Look through the records below for the line with "2 [tab] (1147, 614)" and the line with "Свяжитесь с нами (2139, 12)", then return those lines and all lines between, exactly.

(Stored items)
^^^^^^^^^^^^^^^^

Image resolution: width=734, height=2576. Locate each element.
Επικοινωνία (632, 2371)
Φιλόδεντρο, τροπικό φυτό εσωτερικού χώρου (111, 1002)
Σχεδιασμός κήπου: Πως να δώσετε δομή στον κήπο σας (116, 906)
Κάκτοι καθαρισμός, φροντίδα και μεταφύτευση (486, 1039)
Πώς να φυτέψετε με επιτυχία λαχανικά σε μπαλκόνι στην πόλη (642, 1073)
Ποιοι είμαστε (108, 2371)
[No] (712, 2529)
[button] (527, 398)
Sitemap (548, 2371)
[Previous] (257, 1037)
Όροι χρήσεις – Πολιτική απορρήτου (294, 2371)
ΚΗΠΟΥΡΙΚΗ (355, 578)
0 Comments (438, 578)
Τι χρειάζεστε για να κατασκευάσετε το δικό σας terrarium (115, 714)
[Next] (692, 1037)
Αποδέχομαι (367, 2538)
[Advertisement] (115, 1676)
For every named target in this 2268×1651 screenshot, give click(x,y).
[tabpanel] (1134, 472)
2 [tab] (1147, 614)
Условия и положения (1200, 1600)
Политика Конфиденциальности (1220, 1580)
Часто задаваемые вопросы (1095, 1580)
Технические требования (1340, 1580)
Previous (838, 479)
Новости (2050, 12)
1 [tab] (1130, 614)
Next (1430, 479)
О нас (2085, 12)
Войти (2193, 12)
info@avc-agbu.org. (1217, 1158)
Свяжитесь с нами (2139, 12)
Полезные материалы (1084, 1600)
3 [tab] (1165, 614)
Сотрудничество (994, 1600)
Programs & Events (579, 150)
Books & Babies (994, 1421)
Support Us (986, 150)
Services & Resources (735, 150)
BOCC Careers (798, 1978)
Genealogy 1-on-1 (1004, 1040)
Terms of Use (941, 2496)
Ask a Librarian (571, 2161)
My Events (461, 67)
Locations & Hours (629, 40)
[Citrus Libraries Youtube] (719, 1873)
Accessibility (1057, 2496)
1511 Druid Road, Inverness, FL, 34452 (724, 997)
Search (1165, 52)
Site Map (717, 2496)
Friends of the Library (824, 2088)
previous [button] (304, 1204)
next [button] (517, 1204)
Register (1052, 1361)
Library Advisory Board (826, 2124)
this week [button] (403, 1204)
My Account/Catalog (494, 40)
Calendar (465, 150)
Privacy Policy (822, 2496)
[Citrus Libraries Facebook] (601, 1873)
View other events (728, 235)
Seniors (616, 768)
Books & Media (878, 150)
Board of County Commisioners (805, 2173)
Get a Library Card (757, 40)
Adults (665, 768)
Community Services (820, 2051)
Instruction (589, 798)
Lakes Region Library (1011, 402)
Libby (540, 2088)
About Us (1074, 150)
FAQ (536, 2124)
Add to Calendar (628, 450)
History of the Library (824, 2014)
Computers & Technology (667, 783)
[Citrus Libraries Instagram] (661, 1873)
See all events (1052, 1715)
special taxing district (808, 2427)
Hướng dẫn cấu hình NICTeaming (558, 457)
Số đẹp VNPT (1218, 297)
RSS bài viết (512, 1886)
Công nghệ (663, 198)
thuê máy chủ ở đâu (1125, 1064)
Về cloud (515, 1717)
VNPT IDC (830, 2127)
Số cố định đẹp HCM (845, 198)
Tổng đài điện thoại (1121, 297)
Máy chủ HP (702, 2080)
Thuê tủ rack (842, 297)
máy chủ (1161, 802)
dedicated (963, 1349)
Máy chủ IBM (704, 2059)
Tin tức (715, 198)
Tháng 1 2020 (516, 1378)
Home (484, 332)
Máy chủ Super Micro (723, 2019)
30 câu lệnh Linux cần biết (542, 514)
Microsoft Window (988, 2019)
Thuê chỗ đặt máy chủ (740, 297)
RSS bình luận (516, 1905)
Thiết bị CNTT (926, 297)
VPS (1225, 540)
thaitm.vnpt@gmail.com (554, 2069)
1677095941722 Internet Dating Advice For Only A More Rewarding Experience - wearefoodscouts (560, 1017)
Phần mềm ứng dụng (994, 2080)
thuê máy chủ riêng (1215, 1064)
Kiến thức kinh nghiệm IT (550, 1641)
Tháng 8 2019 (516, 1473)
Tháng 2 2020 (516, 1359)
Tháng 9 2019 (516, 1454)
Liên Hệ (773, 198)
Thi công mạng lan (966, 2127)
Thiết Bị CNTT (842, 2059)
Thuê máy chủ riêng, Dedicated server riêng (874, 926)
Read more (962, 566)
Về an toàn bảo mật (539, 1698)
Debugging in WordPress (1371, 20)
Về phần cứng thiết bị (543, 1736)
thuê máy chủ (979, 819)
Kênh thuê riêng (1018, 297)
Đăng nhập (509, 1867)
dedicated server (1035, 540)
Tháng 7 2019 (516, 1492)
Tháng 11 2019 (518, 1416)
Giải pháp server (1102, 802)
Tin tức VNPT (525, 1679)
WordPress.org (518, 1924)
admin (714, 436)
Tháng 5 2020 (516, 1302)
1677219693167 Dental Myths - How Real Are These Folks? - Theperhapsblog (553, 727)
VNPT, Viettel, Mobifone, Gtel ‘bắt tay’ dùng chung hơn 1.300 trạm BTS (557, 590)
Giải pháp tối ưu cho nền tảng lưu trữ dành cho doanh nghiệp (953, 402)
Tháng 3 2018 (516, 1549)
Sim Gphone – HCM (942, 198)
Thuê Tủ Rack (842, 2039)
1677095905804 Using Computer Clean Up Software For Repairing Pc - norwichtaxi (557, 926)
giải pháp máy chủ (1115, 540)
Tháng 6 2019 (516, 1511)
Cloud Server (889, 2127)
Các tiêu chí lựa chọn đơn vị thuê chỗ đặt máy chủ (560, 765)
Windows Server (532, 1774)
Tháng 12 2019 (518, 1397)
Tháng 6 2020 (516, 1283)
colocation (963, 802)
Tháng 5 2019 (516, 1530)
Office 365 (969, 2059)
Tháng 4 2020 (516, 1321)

^^^^^^^^^^^^^^^^

RESULT FOR THIS EXERCISE:
2 [tab] (1147, 614)
Условия и положения (1200, 1600)
Политика Конфиденциальности (1220, 1580)
Часто задаваемые вопросы (1095, 1580)
Технические требования (1340, 1580)
Previous (838, 479)
Новости (2050, 12)
1 [tab] (1130, 614)
Next (1430, 479)
О нас (2085, 12)
Войти (2193, 12)
info@avc-agbu.org. (1217, 1158)
Свяжитесь с нами (2139, 12)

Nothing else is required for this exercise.